▶ _Instruction_: Show every line of the items below that contains the string "avatar", copying each such line in full.

## Start Data supplied

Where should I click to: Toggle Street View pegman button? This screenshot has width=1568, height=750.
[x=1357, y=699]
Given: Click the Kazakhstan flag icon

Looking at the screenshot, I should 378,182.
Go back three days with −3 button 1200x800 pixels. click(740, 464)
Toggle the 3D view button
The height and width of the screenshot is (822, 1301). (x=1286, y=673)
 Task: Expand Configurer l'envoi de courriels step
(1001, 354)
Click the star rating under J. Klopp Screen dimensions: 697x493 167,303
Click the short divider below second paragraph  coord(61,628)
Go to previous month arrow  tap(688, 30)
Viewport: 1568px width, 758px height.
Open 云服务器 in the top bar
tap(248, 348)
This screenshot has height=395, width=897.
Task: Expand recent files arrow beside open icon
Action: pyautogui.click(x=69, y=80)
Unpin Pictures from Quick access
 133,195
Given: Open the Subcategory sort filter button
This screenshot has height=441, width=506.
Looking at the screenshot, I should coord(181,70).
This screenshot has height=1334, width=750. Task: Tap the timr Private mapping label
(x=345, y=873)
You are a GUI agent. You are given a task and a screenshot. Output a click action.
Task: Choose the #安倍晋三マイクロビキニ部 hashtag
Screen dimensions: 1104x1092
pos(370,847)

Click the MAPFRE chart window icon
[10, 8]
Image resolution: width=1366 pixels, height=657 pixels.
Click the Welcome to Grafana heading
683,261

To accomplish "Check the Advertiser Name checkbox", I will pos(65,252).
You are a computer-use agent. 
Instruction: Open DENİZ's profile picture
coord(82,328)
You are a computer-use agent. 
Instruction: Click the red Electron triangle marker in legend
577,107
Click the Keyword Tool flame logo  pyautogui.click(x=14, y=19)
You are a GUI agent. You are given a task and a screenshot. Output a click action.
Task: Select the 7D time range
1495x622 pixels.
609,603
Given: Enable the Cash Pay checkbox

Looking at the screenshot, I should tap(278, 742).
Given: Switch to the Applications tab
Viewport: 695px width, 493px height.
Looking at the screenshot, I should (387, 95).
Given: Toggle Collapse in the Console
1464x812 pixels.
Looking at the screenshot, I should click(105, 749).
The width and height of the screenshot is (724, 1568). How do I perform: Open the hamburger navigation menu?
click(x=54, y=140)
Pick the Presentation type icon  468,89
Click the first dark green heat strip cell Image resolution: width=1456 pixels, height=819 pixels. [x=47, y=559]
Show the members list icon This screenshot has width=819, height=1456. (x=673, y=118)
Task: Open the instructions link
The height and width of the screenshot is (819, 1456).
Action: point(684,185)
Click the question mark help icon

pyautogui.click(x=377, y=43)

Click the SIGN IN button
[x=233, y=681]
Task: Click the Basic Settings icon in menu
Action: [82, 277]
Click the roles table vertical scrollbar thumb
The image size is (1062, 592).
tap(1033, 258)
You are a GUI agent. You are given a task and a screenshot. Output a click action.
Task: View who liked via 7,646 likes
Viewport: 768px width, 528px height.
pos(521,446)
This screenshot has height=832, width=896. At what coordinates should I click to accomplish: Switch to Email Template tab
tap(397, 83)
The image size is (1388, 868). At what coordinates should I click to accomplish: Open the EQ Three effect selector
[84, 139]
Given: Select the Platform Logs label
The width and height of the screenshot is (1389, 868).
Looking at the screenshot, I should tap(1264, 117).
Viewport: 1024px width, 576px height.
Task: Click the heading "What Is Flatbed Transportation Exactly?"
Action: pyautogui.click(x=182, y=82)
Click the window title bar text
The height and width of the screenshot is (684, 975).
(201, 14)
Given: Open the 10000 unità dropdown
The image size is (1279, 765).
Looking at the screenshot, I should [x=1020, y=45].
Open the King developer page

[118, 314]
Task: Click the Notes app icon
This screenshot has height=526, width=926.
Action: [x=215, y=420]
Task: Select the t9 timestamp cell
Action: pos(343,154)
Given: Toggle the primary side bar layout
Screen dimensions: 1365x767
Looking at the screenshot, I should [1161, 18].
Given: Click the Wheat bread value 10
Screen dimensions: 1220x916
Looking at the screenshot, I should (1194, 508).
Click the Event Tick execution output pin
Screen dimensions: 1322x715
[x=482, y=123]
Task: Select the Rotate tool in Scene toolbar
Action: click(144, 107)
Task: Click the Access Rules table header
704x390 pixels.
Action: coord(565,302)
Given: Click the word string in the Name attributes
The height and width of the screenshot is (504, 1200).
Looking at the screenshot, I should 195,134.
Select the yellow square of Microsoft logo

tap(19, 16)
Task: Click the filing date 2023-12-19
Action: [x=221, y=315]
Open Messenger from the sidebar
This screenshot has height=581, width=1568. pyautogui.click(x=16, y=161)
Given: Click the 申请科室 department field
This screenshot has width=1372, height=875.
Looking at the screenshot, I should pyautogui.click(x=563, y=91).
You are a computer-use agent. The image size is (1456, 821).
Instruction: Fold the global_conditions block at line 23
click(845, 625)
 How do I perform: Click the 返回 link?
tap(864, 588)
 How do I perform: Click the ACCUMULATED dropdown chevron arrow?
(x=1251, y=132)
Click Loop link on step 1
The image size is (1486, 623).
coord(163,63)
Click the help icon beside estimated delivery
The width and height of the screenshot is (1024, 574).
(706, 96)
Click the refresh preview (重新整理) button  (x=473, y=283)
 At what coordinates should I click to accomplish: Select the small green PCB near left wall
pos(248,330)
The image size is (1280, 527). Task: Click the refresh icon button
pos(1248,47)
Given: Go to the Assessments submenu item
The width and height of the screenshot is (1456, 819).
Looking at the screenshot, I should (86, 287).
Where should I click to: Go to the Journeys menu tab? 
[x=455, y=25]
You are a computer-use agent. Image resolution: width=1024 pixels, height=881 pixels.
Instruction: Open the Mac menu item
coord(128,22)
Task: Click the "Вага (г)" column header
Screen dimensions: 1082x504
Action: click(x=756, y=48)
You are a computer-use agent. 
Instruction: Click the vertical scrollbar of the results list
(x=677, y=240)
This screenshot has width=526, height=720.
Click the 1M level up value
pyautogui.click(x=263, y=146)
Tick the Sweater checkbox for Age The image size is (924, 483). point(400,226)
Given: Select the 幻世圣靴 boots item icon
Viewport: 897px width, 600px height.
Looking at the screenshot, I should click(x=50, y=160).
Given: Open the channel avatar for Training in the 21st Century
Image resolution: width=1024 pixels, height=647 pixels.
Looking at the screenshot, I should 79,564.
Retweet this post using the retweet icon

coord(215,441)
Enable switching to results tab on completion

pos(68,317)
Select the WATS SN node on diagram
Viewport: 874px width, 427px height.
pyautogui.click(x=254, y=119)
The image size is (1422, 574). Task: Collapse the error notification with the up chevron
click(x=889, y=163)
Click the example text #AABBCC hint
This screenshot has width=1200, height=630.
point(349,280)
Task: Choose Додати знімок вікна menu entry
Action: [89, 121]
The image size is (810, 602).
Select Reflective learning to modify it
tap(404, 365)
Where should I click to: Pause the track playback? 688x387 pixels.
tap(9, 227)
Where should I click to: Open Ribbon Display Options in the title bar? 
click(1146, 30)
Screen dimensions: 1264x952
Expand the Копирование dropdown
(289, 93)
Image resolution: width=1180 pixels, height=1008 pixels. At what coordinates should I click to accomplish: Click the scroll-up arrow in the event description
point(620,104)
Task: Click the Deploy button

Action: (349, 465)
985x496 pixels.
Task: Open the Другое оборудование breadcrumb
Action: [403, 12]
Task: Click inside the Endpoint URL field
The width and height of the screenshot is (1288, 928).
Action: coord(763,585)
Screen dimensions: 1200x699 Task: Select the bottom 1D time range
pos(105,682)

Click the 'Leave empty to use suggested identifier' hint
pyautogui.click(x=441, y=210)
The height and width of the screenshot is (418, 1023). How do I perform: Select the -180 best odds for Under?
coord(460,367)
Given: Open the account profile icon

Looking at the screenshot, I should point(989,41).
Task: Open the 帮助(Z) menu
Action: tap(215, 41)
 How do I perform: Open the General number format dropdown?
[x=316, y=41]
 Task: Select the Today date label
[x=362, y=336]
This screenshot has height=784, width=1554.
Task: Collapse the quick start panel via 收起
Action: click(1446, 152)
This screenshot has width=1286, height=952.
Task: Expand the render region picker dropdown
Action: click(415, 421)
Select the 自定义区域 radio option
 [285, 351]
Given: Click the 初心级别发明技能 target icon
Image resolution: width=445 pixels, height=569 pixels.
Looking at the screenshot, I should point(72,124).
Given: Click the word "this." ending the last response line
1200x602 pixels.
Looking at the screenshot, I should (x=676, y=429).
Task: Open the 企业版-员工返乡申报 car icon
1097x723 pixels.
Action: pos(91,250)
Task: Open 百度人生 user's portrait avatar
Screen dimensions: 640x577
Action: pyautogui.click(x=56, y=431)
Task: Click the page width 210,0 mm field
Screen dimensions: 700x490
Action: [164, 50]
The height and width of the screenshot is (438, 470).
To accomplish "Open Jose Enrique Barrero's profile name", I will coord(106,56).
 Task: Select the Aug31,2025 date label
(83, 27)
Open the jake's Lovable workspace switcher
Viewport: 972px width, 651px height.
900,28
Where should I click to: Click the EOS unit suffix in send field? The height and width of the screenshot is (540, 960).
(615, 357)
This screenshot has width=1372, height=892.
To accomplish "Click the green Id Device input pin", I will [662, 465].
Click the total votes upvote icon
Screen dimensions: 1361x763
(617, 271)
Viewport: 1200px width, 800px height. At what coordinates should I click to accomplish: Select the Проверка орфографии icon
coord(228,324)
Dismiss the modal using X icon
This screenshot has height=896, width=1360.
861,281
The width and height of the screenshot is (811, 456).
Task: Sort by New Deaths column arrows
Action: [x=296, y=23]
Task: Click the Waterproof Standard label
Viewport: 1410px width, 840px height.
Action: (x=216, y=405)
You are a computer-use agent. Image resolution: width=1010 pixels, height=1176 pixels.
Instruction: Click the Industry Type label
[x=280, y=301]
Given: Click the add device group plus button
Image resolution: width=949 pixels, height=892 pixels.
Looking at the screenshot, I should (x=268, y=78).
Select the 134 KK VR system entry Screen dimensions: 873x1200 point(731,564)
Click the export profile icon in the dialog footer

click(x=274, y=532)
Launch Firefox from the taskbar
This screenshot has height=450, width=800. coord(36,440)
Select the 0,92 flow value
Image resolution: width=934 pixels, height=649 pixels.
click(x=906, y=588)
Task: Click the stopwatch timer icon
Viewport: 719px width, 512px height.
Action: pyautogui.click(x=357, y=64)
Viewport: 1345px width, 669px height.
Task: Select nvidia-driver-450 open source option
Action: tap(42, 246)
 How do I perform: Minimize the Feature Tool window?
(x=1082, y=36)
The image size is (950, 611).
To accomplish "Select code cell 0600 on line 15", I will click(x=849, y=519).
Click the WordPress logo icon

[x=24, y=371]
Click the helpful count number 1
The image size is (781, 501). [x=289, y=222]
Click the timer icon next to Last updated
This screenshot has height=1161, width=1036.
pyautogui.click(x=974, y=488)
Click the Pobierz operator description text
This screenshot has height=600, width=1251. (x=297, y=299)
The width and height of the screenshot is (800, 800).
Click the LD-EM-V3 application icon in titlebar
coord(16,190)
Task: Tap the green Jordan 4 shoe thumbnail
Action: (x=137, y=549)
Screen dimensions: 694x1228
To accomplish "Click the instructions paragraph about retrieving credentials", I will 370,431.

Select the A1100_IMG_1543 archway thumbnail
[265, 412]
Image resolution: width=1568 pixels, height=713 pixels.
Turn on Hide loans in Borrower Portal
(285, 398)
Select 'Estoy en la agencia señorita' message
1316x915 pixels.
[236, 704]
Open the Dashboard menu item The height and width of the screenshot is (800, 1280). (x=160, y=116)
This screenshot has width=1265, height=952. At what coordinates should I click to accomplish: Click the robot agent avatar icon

## End Data supplied

▶ _Written response_:
Given: Open the channel avatar for Training in the 21st Century
Task: Open 百度人生 user's portrait avatar
This screenshot has width=1265, height=952. At what coordinates should I click to accomplish: Click the robot agent avatar icon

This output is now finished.